Donald Who Will Face Down World Leaders Lost to a School Board

L.A. Times

In at least one huge deal in L.A., Trump got schooled

 

Long before his run for president and his reality TV career as the ruthless boss, Trump fought an ugly decade-long battle over a Los Angeles landmark.

It's not an exploit he's bragging about on the campaign trail. The prize was the Ambassador Hotel. A legendary Hollywood celebrity hangout and the site of the 1968 assassination of Sen. Robert F. Kennedy, it had endured a long downward spiral before closing in 1989.

The Board of Education already had its eye on the property for a badly needed high school when a Trump syndicate swooped it up for $64 million in 1989 and announced plans to erect a 125-story office tower.
The school board countered with a 7-0 vote to take the property from Trump via eminent domain.
Usually that would start a process in which the parties and their appraisers, or a court, would settle on a price. But not when one of the parties was Trump.

His team launched a fierce lobbying campaign to block a $50-million state allocation to help the district buy the property. Goldberg, then the president of the school board, took on the notoriously tough negotiator.

Roused by Goldberg, protesters outside the Ambassador chanted "Dump Trump" and carried signs saying, "Public need over private greed."

In January 1991, he and his partners decided to take the nearly $48-million deposit the school board offered as part of its eminent domain condemnation suit.

In doing so, Trump Wilshire Associates, in effect, conceded the district's right to take the property.

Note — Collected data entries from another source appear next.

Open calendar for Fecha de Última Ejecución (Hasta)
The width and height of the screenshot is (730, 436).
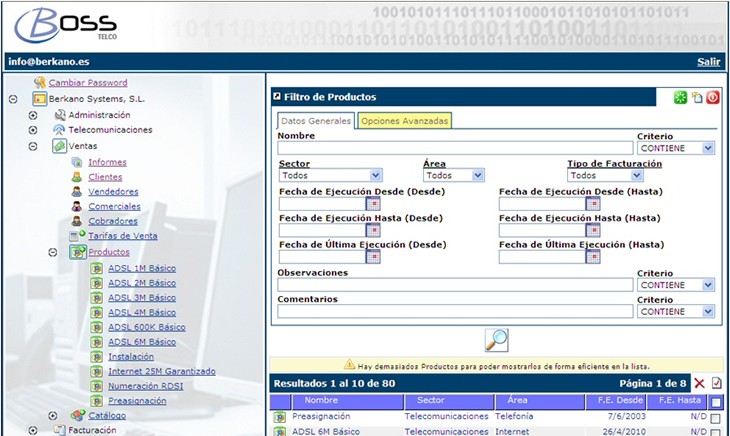[x=593, y=256]
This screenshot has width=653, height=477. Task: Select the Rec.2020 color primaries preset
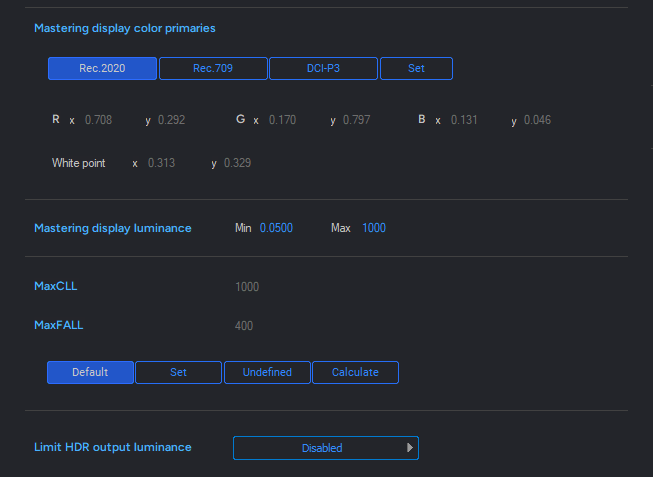coord(102,68)
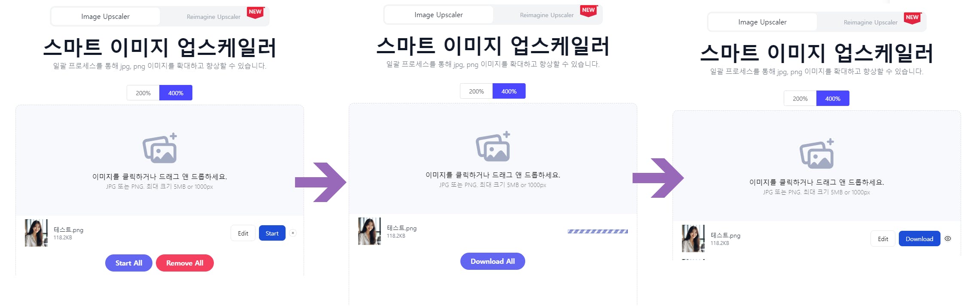Click the red Remove All button
This screenshot has width=980, height=308.
[x=185, y=263]
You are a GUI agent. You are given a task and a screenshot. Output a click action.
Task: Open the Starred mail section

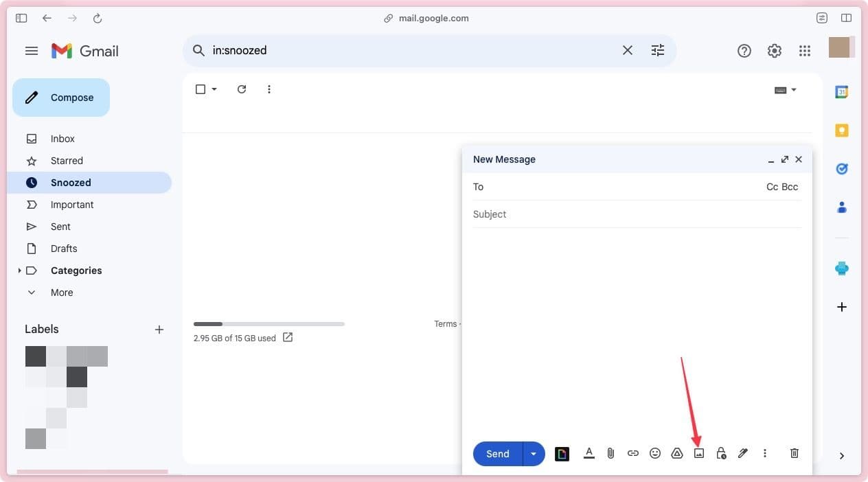[x=67, y=160]
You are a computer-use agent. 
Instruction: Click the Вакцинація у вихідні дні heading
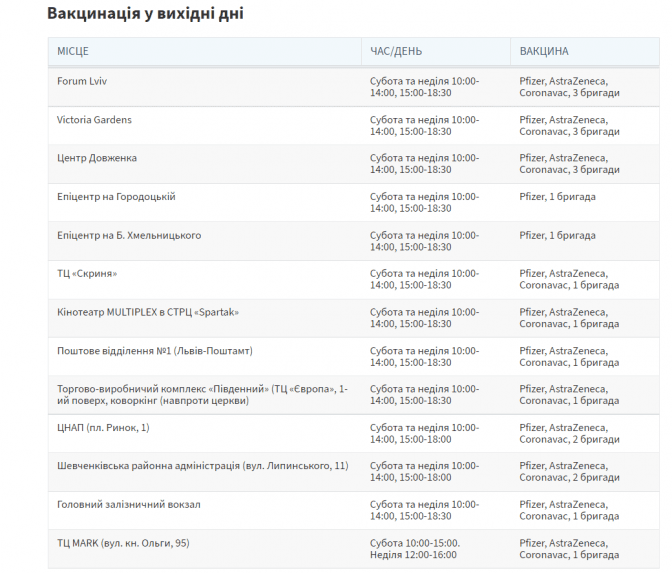click(x=145, y=13)
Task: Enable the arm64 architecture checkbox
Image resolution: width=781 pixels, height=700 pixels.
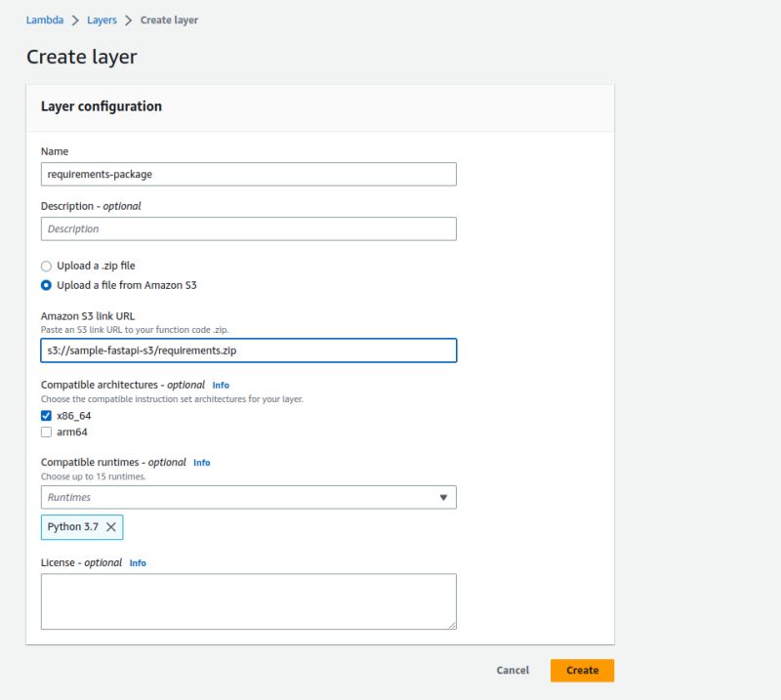Action: (46, 432)
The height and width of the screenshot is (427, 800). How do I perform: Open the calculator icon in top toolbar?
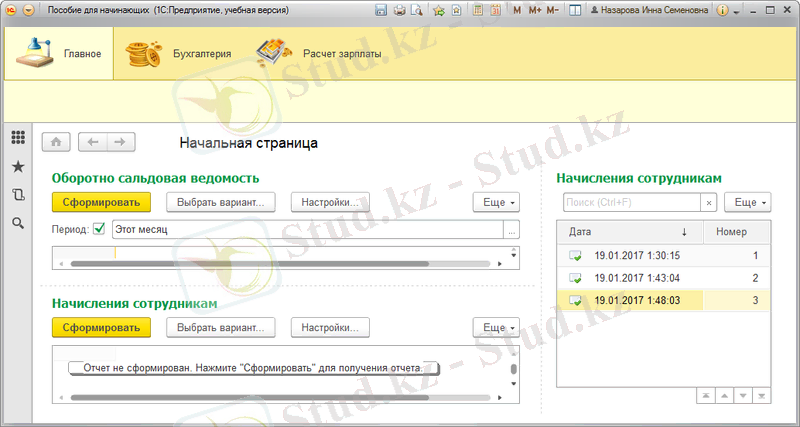tap(478, 10)
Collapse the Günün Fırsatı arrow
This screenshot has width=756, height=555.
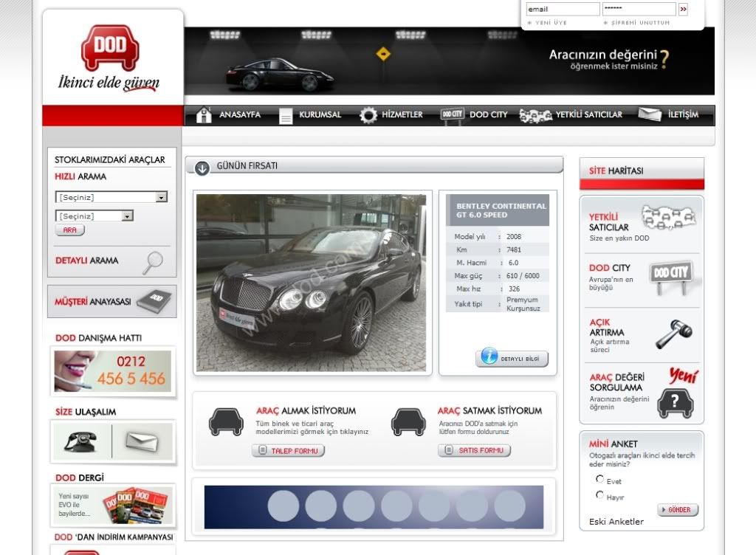(x=202, y=168)
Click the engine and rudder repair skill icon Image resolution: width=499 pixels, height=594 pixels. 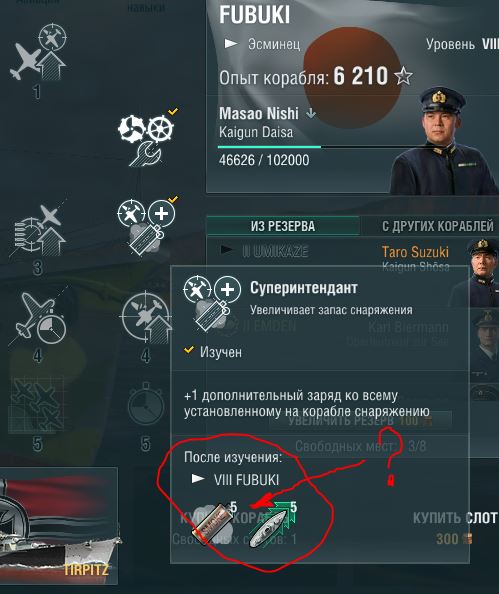pyautogui.click(x=146, y=139)
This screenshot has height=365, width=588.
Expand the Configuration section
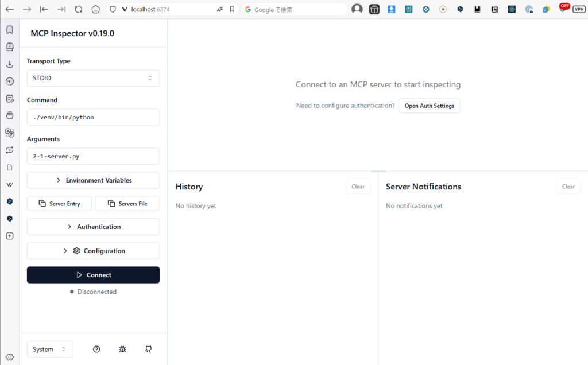(x=93, y=251)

Two and a half years later, as the eminent domain suit was set to go to trial, the school board abruptly dropped its bid to buy the land. The recession had driven the property's value down to $50 million, and Horton saw no reason to pay the previously estimated value of $74 million.

Barbara Res, executive vice president for Trump Wilshire Associates,  accused the district of duplicity, saying it reneged on a promise to pay $82 million for the entire 23.5-acre site "because they said politically it wasn't a good idea." Horton discounted that, saying the offer was only "a potential deal that we didn't accept, because we couldn't figure out a way to pay for it." Early in 1994 a judge sided with the district. Soon Trump, whose share was reported to be 20%, left the partnership with no signature building and little, if any, cash.